_Twoje zadanie_
Wypisz wszystkie poniższe wiersze bez żadnych zmian, od pierwszego do ostatniego.

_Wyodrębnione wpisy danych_
────────────────────────────────────────
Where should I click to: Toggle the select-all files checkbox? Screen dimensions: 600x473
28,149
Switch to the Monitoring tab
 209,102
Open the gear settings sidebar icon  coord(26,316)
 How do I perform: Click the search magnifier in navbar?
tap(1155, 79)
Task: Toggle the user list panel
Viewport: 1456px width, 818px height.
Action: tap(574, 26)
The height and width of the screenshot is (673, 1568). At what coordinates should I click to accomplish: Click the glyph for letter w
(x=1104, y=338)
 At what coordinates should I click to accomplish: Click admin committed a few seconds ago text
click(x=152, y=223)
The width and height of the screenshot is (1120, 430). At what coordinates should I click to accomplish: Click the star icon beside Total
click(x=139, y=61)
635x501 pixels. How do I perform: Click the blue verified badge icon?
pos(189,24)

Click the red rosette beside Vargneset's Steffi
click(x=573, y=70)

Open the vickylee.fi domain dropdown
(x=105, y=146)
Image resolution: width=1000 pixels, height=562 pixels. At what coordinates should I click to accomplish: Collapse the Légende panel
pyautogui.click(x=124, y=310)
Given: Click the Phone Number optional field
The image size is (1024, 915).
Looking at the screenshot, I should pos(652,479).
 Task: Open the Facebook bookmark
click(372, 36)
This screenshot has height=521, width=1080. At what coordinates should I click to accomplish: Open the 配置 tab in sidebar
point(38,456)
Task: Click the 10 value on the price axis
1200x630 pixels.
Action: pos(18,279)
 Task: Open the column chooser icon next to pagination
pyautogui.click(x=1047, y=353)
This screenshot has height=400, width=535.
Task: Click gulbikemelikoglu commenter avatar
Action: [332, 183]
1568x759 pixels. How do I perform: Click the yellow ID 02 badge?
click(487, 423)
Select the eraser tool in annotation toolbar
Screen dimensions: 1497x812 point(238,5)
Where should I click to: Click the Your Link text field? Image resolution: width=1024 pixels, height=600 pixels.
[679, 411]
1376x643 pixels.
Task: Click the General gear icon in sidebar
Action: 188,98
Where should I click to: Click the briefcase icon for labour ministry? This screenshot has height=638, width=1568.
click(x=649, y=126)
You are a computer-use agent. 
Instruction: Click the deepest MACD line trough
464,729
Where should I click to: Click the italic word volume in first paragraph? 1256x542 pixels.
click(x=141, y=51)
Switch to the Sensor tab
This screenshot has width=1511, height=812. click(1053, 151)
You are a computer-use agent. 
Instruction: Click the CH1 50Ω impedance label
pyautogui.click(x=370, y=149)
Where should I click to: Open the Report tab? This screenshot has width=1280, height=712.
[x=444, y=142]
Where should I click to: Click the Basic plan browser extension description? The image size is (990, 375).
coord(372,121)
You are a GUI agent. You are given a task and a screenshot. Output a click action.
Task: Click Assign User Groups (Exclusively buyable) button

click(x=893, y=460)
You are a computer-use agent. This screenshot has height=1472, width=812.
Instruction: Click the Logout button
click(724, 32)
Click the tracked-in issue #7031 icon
────────────────────────────────────────
_Rozwiązane zadanie_
Where should I click to: Toggle the select-all files checkbox? Screen dimensions: 600x473
28,149
Switch to the Monitoring tab
 209,102
Open the gear settings sidebar icon  coord(26,316)
 How do I perform: Click the search magnifier in navbar?
tap(1155, 79)
Task: Toggle the user list panel
Viewport: 1456px width, 818px height.
Action: tap(574, 26)
The height and width of the screenshot is (673, 1568). At what coordinates should I click to accomplish: Click the glyph for letter w
(x=1104, y=338)
 At what coordinates should I click to accomplish: Click admin committed a few seconds ago text
click(x=152, y=223)
The width and height of the screenshot is (1120, 430). At what coordinates should I click to accomplish: Click the star icon beside Total
click(x=139, y=61)
635x501 pixels. How do I perform: Click the blue verified badge icon?
pos(189,24)

Click the red rosette beside Vargneset's Steffi
click(x=573, y=70)

Open the vickylee.fi domain dropdown
(x=105, y=146)
Image resolution: width=1000 pixels, height=562 pixels. At what coordinates should I click to accomplish: Collapse the Légende panel
pyautogui.click(x=124, y=310)
Given: Click the Phone Number optional field
The image size is (1024, 915).
Looking at the screenshot, I should pos(652,479).
 Task: Open the Facebook bookmark
click(372, 36)
This screenshot has height=521, width=1080. At what coordinates should I click to accomplish: Open the 配置 tab in sidebar
point(38,456)
Task: Click the 10 value on the price axis
1200x630 pixels.
Action: pos(18,279)
 Task: Open the column chooser icon next to pagination
pyautogui.click(x=1047, y=353)
This screenshot has height=400, width=535.
Task: Click gulbikemelikoglu commenter avatar
Action: [332, 183]
1568x759 pixels. How do I perform: Click the yellow ID 02 badge?
click(487, 423)
Select the eraser tool in annotation toolbar
Screen dimensions: 1497x812 point(238,5)
Where should I click to: Click the Your Link text field? Image resolution: width=1024 pixels, height=600 pixels.
[679, 411]
1376x643 pixels.
Task: Click the General gear icon in sidebar
Action: 188,98
Where should I click to: Click the briefcase icon for labour ministry? This screenshot has height=638, width=1568.
click(x=649, y=126)
You are a computer-use agent. 
Instruction: Click the deepest MACD line trough
464,729
Where should I click to: Click the italic word volume in first paragraph? 1256x542 pixels.
click(x=141, y=51)
Switch to the Sensor tab
This screenshot has width=1511, height=812. click(1053, 151)
You are a computer-use agent. 
Instruction: Click the CH1 50Ω impedance label
pyautogui.click(x=370, y=149)
Where should I click to: Open the Report tab? This screenshot has width=1280, height=712.
[x=444, y=142]
Where should I click to: Click the Basic plan browser extension description? The image size is (990, 375).
coord(372,121)
You are a GUI agent. You are given a task and a screenshot. Output a click action.
Task: Click Assign User Groups (Exclusively buyable) button

click(x=893, y=460)
You are a computer-use agent. This screenshot has height=1472, width=812.
Instruction: Click the Logout button
click(724, 32)
Click the tracked-in issue #7031 icon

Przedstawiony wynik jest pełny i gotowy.